Homemade Chocolate Peanut Butter Cups (refined sugar free & vegan)
This actually wasn’t on my schedule for my 12 days of Christmas posts, but I recently posted a photo of them on instagram and got such a great response, I decided to alter my schedule a little bit. And hey, it’s not too late to make some more Christmas treats.
These little homemade chocolate peanut butter cups have no refined sugar and are vegan-friendly. You could absolutely sub the peanut butter out for almond butter or any other nut or seed butter that you prefer. Sunflower seed butter would be a fantastic alternative for people with nut or peanut allergies. Just make sure and use a “natural” nut/seed butter. And by that I mean one with one or two ingredients on the ingredient list. See, a lot of the added fillers prevent the peanut butter from properly hardening in the freezer, which will make it really hard to shape it for the center without adding more cornstarch. My recipe calls for 1/2 teaspoon of cornstarch, which will help bind it, but as always with corn products, I recommend using non-GMO certified and/or USDA certified organic.

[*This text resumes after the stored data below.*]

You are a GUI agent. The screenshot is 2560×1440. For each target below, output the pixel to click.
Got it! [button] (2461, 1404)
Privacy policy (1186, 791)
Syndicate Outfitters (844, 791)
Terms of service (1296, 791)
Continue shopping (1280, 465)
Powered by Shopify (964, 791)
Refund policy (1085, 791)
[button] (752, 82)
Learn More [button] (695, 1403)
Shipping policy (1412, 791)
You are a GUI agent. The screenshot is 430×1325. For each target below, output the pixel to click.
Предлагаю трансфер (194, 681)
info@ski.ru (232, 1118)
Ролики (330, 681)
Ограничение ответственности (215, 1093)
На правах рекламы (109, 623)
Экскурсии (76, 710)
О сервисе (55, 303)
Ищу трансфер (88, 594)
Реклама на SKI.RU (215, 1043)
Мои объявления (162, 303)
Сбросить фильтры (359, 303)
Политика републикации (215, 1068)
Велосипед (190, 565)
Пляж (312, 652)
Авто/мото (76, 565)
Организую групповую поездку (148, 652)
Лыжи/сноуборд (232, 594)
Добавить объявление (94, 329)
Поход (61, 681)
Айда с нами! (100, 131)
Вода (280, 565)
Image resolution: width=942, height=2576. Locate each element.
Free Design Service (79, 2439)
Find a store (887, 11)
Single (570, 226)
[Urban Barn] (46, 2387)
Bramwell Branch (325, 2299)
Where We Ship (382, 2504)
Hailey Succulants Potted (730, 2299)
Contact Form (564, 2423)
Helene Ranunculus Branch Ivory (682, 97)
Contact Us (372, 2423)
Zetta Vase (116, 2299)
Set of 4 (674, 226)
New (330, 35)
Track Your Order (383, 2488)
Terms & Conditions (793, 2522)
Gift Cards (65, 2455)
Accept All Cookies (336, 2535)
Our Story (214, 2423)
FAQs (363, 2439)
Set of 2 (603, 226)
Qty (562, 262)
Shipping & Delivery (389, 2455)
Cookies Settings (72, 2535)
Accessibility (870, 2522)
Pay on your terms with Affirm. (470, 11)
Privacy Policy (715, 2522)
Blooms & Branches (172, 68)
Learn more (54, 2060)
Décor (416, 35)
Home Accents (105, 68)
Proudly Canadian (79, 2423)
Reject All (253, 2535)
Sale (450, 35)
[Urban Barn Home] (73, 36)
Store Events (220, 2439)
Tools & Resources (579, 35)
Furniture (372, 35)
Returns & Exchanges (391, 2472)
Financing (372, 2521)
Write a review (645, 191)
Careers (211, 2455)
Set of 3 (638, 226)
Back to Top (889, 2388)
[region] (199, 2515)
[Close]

The secret ingredient to the chocolate part is coconut oil. This stuff is amazing. Not only does it give a faint coconutty sweetness to the chocolate, it is the base for the perfectly silky texture and firms up like a champ. The key is to stir it often because the sweetener is maple syrup, which doesn’t want to harden in the freezer. If they separate, you’ll have drippy syrup (not necessarily a bad thing except in this case) and firm cocoa-coconut oil. So keep stirring, folks!
But seriously, yum, right? And these are riiiiiiiiiiiich, so not only will you not feel so guilty eating them, you’ll be happy with just one. And if you’re in the Midwest enjoying this super gloomy, rainy weather like I am, it’s the perfect day for staying inside and making treats, so go ahead and try them out!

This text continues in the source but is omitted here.